• What needs to be done: Whatever the lines below say, output them exactly.

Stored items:
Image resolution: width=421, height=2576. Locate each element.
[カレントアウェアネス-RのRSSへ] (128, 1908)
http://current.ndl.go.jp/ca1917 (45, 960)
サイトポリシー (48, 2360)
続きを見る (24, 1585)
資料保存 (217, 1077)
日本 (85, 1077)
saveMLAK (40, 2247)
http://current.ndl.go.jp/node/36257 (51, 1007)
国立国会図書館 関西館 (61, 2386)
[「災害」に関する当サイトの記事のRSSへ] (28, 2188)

• Response for this exercise:
Image resolution: width=421, height=2576. Locate each element.
[カレントアウェアネス-RのRSSへ] (128, 1908)
http://current.ndl.go.jp/ca1917 (45, 960)
サイトポリシー (48, 2360)
続きを見る (24, 1585)
資料保存 (217, 1077)
日本 (85, 1077)
saveMLAK (40, 2247)
http://current.ndl.go.jp/node/36257 (51, 1007)
国立国会図書館 関西館 (61, 2386)
[「災害」に関する当サイトの記事のRSSへ] (28, 2188)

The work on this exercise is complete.